[Opening Given data section]
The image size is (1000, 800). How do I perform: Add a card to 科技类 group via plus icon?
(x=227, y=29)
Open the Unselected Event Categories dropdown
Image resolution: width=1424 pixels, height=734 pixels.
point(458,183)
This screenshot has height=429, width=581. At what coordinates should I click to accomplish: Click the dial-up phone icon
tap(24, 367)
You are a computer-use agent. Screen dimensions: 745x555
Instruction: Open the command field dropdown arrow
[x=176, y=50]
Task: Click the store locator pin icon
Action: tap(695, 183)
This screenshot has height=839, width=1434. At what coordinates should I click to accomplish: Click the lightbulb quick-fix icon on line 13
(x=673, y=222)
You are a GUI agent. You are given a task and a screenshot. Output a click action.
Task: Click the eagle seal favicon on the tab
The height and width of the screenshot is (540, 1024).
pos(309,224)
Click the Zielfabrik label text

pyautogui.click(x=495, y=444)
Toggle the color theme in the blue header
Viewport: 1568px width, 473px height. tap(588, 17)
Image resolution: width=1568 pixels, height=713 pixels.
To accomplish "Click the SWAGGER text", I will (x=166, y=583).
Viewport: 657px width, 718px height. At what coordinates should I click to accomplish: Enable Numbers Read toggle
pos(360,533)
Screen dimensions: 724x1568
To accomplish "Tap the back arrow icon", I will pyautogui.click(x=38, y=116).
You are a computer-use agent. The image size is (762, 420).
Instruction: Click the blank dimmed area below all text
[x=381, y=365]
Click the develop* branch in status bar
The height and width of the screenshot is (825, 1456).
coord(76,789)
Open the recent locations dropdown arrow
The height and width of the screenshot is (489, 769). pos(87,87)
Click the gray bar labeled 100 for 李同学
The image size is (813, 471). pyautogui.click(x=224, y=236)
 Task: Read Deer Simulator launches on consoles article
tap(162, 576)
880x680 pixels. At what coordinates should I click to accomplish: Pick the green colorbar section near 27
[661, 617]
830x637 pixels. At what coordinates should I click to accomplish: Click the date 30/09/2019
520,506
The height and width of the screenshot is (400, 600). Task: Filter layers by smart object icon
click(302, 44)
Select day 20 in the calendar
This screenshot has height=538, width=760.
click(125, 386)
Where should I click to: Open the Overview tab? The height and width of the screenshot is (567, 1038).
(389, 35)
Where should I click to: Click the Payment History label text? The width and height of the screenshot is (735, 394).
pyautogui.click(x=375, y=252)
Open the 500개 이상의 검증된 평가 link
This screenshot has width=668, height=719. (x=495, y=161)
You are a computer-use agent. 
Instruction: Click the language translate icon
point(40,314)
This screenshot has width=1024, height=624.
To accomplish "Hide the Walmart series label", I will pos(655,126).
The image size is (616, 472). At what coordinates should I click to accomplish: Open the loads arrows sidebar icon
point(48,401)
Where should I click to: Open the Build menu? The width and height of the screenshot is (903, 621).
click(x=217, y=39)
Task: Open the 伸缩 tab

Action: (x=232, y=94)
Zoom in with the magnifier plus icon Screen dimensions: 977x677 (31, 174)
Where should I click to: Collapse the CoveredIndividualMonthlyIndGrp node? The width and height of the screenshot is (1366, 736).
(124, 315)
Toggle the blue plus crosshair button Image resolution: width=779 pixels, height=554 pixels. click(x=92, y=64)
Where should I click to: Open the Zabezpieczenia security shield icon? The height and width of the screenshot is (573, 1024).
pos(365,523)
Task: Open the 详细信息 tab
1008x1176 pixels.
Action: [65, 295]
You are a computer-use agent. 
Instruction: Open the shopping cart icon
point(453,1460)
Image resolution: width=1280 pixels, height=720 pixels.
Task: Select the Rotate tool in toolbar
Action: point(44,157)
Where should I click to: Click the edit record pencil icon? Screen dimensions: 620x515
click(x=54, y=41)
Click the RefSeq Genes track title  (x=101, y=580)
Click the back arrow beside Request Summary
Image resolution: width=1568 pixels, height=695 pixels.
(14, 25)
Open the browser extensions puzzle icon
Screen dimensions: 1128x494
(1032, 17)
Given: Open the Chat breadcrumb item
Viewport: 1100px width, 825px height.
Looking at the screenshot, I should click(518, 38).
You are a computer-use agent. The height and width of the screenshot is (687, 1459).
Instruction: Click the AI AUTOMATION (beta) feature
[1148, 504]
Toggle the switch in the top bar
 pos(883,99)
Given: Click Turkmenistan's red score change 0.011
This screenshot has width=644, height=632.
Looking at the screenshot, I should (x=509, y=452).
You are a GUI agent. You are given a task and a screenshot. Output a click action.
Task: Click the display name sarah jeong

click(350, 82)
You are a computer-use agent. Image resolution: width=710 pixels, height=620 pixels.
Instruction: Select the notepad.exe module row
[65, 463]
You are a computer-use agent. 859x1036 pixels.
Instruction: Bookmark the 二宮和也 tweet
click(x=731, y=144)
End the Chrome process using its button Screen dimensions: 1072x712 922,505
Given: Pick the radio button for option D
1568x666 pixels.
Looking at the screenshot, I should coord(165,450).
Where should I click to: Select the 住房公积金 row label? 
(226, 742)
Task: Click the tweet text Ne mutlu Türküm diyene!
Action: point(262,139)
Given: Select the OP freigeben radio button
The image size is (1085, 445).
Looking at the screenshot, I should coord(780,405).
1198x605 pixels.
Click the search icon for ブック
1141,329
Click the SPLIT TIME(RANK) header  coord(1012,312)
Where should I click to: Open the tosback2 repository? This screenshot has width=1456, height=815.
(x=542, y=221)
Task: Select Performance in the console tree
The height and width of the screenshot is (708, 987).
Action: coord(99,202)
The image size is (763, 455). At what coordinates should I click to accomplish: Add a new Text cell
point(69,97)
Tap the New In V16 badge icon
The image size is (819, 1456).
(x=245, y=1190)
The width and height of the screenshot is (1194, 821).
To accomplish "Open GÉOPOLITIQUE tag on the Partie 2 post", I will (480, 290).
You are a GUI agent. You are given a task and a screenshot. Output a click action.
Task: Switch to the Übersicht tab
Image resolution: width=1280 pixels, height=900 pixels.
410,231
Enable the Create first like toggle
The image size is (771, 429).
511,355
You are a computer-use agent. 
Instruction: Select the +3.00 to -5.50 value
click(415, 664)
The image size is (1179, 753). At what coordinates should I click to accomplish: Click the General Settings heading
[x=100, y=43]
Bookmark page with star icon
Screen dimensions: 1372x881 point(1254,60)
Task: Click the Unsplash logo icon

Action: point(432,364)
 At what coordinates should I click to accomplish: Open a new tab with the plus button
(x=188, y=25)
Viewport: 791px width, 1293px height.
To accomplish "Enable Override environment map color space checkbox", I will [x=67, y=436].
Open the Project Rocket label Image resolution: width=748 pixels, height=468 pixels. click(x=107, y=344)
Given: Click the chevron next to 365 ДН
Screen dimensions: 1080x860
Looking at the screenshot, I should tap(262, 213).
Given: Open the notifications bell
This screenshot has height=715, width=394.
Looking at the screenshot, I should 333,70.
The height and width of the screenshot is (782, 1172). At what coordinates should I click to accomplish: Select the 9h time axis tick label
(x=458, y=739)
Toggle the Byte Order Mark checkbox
[Closing Given data section]
◆ Exercise requirements ◆
Set down, please, the lines from the line holding "Task: Switch to the Übersicht tab" through the final line of the data, exactly and with nothing added.

◆ Worked solution ◆
Task: Switch to the Übersicht tab
Image resolution: width=1280 pixels, height=900 pixels.
410,231
Enable the Create first like toggle
The image size is (771, 429).
511,355
You are a computer-use agent. 
Instruction: Select the +3.00 to -5.50 value
click(415, 664)
The image size is (1179, 753). At what coordinates should I click to accomplish: Click the General Settings heading
[x=100, y=43]
Bookmark page with star icon
Screen dimensions: 1372x881 point(1254,60)
Task: Click the Unsplash logo icon

Action: point(432,364)
 At what coordinates should I click to accomplish: Open a new tab with the plus button
(x=188, y=25)
Viewport: 791px width, 1293px height.
To accomplish "Enable Override environment map color space checkbox", I will [x=67, y=436].
Open the Project Rocket label Image resolution: width=748 pixels, height=468 pixels. click(x=107, y=344)
Given: Click the chevron next to 365 ДН
Screen dimensions: 1080x860
Looking at the screenshot, I should tap(262, 213).
Given: Open the notifications bell
This screenshot has height=715, width=394.
Looking at the screenshot, I should 333,70.
The height and width of the screenshot is (782, 1172). At what coordinates should I click to accomplish: Select the 9h time axis tick label
(x=458, y=739)
Toggle the Byte Order Mark checkbox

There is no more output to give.